Coca-Cola said it will cut 1,200 jobs, the latest major food manufacturer to accelerate cost-cutting efforts as the industry struggles with a weak growth outlook.
The soda giant said it would trim the jobs beginning in the second half of 2017 and carrying into 2018 as it tries to become "faster and more agile." "While these necessary changes are always very difficult, they will help us do fewer things better to lead and support our operating units," said James Quincey, who will succeed Muhtar Kent to become CEO of Coke (ko) this year.
Overall, the soda manufacturer said it would expand the company's current cost-savings program by $800 million to $3.8 billion. Quincey said the company aims to re-invest "at least half of the savings," though Coke is still finalizing a complete plan for how it will use all the savings beyond simply saying it would create value for shareholders.
Coke's move to cut jobs comes as many major food and beverage manufacturers—a group collectively known as "Big Food"—have cut thousands of jobs in a bid to trim costs and restructure their operations. Others that have cut jobs have included Hershey (hsy), General Mills (gis) and Kellogg (k). All have been under pressure to cut costs to boost cash flows because of the aggressiveness at 3G-backed Kraft Heinz (khc), which has put some pressure on others in the industry to step up their game.
The cost-cutting comes as Big Food manufacturers have found their legacy brands pressuring by a consumer trend toward foods and drinks they deem healthier, a trend executives say will only accelerate over time. Startups—which have raised billions of private investors—have built up impressive sales because consumers say they want the cleaner labels those smaller firms often offer. As a result, companies like Coca-Cola—which is highly exposed to the declining soda industry—have had to change. Coke has aimed to bulk up the company's healthier offerings by selling more Smartwater, flavored water Vitaminwater, and dairy brand Fairlie.
But the first-quarter financial results Coke reported on Tuesday point to the challenge the company is facing remaking itself. Total volume was even for the quarter because of a 1% decline in sparkling soft drinks and a flat performance for the juice, dairy and plant-based beverages Coke sells. There was some growth for Coke's waters and sports drinks (up 3%) and tea and coffee (which increased 2%).

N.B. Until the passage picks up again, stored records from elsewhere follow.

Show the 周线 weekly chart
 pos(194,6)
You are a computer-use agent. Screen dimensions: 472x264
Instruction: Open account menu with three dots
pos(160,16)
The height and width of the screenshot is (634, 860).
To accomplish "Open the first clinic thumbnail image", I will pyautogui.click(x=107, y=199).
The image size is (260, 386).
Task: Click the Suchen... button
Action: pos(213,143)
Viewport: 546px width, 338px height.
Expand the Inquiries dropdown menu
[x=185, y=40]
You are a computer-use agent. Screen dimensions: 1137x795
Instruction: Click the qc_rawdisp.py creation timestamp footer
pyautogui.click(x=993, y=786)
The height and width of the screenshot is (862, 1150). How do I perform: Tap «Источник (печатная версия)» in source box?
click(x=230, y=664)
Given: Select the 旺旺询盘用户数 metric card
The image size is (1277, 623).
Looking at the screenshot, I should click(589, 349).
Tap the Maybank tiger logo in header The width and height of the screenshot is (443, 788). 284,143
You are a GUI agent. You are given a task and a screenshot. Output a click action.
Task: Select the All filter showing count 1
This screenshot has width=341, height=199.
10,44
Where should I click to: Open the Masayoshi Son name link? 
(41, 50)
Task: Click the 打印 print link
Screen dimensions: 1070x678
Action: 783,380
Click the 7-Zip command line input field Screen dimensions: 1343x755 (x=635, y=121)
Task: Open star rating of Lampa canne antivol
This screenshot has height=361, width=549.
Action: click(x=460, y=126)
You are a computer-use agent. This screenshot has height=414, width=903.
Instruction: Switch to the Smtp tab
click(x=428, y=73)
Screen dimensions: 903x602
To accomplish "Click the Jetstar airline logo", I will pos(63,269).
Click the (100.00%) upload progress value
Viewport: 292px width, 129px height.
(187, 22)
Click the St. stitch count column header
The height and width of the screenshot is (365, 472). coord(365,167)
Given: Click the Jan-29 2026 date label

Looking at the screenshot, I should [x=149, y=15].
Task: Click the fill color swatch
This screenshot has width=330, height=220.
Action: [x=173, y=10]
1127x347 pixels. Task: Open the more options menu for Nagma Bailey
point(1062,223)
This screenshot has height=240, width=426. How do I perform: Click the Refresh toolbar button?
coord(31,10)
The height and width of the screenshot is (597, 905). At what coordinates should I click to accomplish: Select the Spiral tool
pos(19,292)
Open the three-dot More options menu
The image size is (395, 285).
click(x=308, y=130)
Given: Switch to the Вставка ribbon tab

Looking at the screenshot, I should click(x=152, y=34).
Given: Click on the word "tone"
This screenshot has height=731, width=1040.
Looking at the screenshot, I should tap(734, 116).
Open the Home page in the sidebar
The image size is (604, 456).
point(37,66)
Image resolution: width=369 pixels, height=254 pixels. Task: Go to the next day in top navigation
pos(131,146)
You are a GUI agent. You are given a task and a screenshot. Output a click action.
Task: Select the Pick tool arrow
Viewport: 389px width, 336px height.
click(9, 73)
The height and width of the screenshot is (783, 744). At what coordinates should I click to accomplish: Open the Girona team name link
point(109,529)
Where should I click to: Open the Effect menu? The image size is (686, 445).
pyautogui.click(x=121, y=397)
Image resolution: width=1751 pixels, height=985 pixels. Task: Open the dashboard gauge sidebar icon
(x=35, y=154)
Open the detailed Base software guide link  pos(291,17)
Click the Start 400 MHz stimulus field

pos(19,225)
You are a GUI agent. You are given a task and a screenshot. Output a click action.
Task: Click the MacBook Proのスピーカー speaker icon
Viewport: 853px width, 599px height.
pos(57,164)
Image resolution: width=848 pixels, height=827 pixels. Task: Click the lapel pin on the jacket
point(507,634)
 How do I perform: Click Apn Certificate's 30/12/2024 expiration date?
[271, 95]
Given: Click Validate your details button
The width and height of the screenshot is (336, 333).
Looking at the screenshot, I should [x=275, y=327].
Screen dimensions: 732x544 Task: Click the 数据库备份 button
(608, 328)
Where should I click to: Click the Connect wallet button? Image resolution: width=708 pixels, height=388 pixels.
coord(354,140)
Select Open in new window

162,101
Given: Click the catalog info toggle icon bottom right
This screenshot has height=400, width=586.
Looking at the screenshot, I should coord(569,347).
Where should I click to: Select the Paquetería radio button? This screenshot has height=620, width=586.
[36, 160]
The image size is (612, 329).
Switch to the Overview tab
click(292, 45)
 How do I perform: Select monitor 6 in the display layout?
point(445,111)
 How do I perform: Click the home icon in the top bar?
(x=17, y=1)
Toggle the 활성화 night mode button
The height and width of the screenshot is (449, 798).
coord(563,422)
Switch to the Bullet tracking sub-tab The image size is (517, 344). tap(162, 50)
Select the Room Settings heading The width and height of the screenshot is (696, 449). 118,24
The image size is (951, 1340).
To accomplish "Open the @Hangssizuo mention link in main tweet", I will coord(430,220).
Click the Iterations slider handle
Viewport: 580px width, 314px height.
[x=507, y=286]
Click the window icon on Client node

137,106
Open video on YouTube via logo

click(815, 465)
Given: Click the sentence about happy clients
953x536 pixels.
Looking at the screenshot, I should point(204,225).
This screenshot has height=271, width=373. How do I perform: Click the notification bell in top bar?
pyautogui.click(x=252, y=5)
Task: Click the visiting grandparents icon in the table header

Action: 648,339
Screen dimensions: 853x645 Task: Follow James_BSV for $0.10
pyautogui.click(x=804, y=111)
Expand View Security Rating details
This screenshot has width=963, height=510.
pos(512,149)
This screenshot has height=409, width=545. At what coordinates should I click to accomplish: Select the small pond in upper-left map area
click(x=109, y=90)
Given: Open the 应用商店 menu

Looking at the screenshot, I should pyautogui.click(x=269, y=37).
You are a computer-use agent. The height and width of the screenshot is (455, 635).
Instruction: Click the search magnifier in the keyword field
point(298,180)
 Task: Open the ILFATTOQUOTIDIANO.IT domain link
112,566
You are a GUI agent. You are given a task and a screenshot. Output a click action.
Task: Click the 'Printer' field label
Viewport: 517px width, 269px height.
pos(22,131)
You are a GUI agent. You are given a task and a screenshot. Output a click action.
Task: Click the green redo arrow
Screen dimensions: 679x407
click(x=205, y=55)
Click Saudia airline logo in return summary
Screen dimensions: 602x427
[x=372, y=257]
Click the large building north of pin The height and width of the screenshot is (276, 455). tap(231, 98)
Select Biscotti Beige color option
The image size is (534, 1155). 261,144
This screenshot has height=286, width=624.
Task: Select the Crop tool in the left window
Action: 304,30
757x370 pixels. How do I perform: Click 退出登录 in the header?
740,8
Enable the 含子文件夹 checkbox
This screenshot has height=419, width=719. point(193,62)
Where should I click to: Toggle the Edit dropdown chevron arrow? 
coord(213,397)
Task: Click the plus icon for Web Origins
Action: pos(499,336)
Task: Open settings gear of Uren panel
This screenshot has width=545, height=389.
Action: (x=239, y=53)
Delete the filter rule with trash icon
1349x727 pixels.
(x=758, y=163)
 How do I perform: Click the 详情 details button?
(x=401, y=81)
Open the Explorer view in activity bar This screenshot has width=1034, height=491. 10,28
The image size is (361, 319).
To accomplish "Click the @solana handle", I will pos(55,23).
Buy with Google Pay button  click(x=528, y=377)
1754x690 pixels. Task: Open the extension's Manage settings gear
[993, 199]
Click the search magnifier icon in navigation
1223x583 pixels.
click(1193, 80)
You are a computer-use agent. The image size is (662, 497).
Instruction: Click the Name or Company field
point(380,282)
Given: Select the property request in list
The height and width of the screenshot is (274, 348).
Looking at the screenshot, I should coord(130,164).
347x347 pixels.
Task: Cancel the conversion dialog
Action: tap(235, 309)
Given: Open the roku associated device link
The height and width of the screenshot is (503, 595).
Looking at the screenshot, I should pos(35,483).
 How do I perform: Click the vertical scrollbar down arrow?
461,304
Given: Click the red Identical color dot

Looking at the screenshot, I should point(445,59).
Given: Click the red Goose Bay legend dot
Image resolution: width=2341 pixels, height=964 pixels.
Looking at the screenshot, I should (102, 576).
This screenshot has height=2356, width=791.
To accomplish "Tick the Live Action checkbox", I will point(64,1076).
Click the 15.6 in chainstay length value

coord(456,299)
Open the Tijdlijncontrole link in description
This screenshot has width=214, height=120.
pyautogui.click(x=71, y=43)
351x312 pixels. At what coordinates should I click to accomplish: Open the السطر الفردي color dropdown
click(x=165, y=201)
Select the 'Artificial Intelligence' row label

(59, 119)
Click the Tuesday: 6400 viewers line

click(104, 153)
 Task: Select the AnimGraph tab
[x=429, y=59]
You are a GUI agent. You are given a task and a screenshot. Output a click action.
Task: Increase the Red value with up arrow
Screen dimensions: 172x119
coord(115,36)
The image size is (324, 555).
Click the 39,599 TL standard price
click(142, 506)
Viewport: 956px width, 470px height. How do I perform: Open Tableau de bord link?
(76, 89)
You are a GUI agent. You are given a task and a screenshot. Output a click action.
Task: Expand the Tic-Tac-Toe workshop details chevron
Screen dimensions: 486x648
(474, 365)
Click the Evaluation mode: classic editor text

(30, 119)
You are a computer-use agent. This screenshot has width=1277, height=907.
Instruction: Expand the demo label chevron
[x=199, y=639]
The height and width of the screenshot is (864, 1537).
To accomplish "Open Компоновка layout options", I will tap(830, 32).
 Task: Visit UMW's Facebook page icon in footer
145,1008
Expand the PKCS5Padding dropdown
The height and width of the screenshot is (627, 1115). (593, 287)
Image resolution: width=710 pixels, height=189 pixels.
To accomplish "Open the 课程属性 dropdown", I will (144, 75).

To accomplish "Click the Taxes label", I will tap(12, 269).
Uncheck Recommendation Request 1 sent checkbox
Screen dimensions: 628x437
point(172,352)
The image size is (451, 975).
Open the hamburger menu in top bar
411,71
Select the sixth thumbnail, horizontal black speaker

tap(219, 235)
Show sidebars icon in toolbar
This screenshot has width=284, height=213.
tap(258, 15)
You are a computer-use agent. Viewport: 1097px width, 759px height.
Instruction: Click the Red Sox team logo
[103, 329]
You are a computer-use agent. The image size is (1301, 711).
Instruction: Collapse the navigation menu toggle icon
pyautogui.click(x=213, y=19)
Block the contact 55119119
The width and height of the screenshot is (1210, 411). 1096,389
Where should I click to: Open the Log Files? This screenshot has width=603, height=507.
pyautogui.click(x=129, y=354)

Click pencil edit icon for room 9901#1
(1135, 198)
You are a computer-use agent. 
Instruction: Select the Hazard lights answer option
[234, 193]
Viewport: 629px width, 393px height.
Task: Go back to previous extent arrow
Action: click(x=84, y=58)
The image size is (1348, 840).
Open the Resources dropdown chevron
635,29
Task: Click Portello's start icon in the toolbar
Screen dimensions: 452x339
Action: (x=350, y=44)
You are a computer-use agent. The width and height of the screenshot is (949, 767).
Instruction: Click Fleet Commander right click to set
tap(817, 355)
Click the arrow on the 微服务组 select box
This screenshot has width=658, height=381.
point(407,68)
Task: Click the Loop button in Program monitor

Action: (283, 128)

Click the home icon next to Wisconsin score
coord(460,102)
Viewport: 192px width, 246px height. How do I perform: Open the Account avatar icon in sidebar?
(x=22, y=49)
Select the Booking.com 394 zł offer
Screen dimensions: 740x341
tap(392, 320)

Wall Street analysts asked Coke's executive team: are acquisitions, including for food brands to get Coke less exposed to beverage trends, possibly on the table? Quincey said that for a deal to occur, it would need to be financially attractive, and also unite a willing buyer with a willing seller. Many Big Food executives have indicated that acquisitions in the space can be a challenge because startups command valuations that are too high to justify. Coke's two big rivals each inked a bolt-on deal late last year: Dr Pepper Snapple (dps) bought Bai Brands and PepsiCo (pep) purchased KeVita.
"While we imagine we will continue to do bolt-on acquisitions, you can't predicate your strategy on [M&A]," said Quincey. "We focus on driving on what we can organically."